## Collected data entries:
╔══
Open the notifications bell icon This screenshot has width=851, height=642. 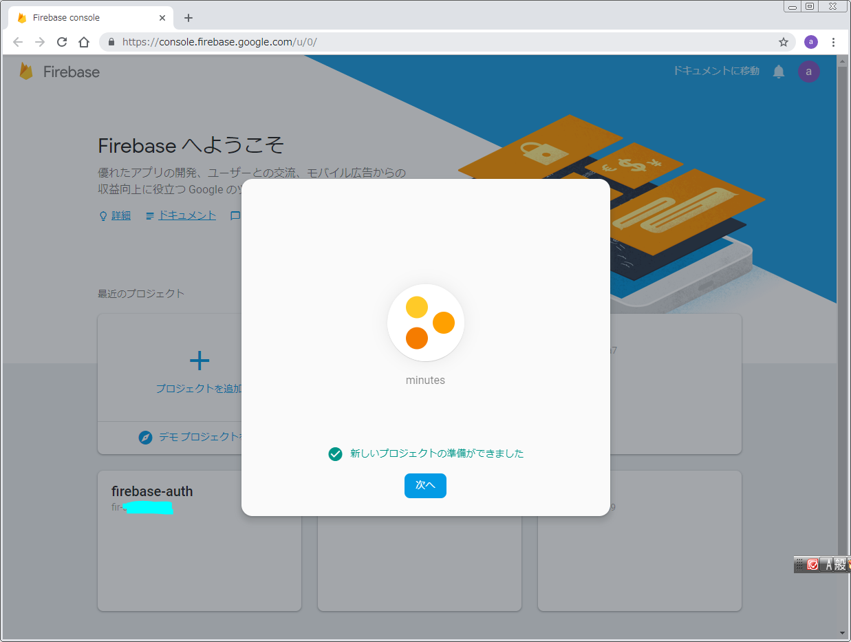click(x=779, y=72)
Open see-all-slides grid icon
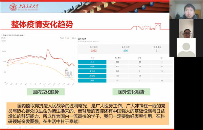The image size is (203, 130). click(20, 127)
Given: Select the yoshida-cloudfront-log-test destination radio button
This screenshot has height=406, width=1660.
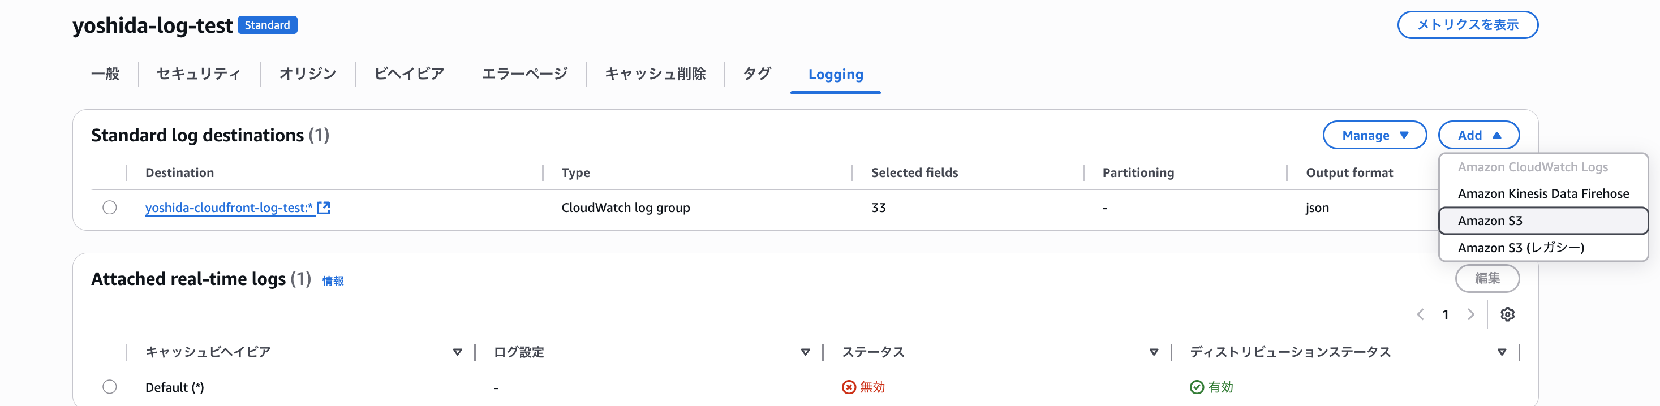Looking at the screenshot, I should (110, 208).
╚══
## Problem details:
At the line containing "Given: Select the", begin reproducing the entries word for word, and continue through their last line. Leave out the pictures.

## Response:
Given: Select the yoshida-cloudfront-log-test destination radio button
This screenshot has height=406, width=1660.
Looking at the screenshot, I should (110, 208).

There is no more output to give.